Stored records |
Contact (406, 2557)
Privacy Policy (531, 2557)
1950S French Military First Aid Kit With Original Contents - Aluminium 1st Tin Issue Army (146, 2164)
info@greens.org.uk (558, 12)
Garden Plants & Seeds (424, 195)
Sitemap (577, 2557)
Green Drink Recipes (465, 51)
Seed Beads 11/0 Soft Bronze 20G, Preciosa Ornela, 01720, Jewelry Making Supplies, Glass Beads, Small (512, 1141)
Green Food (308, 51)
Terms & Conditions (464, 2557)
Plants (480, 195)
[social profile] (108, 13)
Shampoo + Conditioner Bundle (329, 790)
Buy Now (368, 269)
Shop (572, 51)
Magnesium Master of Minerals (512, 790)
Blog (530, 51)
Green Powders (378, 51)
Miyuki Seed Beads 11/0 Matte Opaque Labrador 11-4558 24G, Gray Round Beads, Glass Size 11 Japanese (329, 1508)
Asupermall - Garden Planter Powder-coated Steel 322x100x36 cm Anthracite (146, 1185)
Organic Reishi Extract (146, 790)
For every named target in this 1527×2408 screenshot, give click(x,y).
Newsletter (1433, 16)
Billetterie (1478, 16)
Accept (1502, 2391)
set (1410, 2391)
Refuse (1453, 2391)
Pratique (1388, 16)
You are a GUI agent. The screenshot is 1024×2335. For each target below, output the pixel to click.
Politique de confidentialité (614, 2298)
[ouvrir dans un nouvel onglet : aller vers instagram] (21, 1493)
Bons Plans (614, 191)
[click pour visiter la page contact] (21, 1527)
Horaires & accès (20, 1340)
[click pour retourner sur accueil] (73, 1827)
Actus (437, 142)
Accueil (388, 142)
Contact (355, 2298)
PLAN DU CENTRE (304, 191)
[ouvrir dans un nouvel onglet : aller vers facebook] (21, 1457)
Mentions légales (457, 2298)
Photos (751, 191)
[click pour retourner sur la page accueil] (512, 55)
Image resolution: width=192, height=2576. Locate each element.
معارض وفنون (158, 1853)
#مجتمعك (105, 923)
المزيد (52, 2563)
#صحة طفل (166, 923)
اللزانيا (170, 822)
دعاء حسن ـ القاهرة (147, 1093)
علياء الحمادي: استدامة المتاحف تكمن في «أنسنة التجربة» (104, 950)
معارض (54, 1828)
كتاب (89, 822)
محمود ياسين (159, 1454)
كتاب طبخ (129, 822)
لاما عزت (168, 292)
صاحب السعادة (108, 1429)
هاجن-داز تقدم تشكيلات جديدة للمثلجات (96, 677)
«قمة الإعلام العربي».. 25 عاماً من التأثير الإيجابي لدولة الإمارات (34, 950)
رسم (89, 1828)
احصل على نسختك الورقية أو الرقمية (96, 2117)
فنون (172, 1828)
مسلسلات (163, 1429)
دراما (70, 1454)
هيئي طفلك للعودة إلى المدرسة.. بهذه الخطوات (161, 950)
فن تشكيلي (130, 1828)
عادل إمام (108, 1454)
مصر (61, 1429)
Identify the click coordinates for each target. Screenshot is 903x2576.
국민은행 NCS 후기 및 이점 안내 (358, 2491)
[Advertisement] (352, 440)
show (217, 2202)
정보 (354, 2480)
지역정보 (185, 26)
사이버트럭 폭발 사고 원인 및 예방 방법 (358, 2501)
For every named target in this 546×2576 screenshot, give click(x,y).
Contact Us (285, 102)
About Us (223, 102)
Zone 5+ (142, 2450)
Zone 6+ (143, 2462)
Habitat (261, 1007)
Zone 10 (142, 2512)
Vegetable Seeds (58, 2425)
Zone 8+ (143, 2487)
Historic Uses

ACTIVITY |
What is needed is a word-for-word restatement of all the data.

COMPLETED TASK |
Contact (406, 2557)
Privacy Policy (531, 2557)
1950S French Military First Aid Kit With Original Contents - Aluminium 1st Tin Issue Army (146, 2164)
info@greens.org.uk (558, 12)
Garden Plants & Seeds (424, 195)
Sitemap (577, 2557)
Green Drink Recipes (465, 51)
Seed Beads 11/0 Soft Bronze 20G, Preciosa Ornela, 01720, Jewelry Making Supplies, Glass Beads, Small (512, 1141)
Green Food (308, 51)
Terms & Conditions (464, 2557)
Plants (480, 195)
[social profile] (108, 13)
Shampoo + Conditioner Bundle (329, 790)
Buy Now (368, 269)
Shop (572, 51)
Magnesium Master of Minerals (512, 790)
Blog (530, 51)
Green Powders (378, 51)
Miyuki Seed Beads 11/0 Matte Opaque Labrador 11-4558 24G, Gray Round Beads, Glass Size 11 Japanese (329, 1508)
Asupermall - Garden Planter Powder-coated Steel 322x100x36 cm Anthracite (146, 1185)
Organic Reishi Extract (146, 790)
For every named target in this 1527×2408 screenshot, give click(x,y).
Newsletter (1433, 16)
Billetterie (1478, 16)
Accept (1502, 2391)
set (1410, 2391)
Refuse (1453, 2391)
Pratique (1388, 16)
You are a GUI agent. The screenshot is 1024×2335. For each target below, output the pixel to click.
Politique de confidentialité (614, 2298)
[ouvrir dans un nouvel onglet : aller vers instagram] (21, 1493)
Bons Plans (614, 191)
[click pour visiter la page contact] (21, 1527)
Horaires & accès (20, 1340)
[click pour retourner sur accueil] (73, 1827)
Actus (437, 142)
Accueil (388, 142)
Contact (355, 2298)
PLAN DU CENTRE (304, 191)
[ouvrir dans un nouvel onglet : aller vers facebook] (21, 1457)
Mentions légales (457, 2298)
Photos (751, 191)
[click pour retourner sur la page accueil] (512, 55)
Image resolution: width=192, height=2576. Locate each element.
معارض وفنون (158, 1853)
#مجتمعك (105, 923)
المزيد (52, 2563)
#صحة طفل (166, 923)
اللزانيا (170, 822)
دعاء حسن ـ القاهرة (147, 1093)
علياء الحمادي: استدامة المتاحف تكمن في «أنسنة التجربة» (104, 950)
معارض (54, 1828)
كتاب (89, 822)
محمود ياسين (159, 1454)
كتاب طبخ (129, 822)
لاما عزت (168, 292)
صاحب السعادة (108, 1429)
هاجن-داز تقدم تشكيلات جديدة للمثلجات (96, 677)
«قمة الإعلام العربي».. 25 عاماً من التأثير الإيجابي لدولة الإمارات (34, 950)
رسم (89, 1828)
احصل على نسختك الورقية أو الرقمية (96, 2117)
فنون (172, 1828)
مسلسلات (163, 1429)
دراما (70, 1454)
هيئي طفلك للعودة إلى المدرسة.. بهذه الخطوات (161, 950)
فن تشكيلي (130, 1828)
عادل إمام (108, 1454)
مصر (61, 1429)
Identify the click coordinates for each target. Screenshot is 903x2576.
국민은행 NCS 후기 및 이점 안내 (358, 2491)
[Advertisement] (352, 440)
show (217, 2202)
정보 (354, 2480)
지역정보 (185, 26)
사이버트럭 폭발 사고 원인 및 예방 방법 (358, 2501)
For every named target in this 546×2576 screenshot, give click(x,y).
Contact Us (285, 102)
About Us (223, 102)
Zone 5+ (142, 2450)
Zone 6+ (143, 2462)
Habitat (261, 1007)
Zone 10 (142, 2512)
Vegetable Seeds (58, 2425)
Zone 8+ (143, 2487)
Historic Uses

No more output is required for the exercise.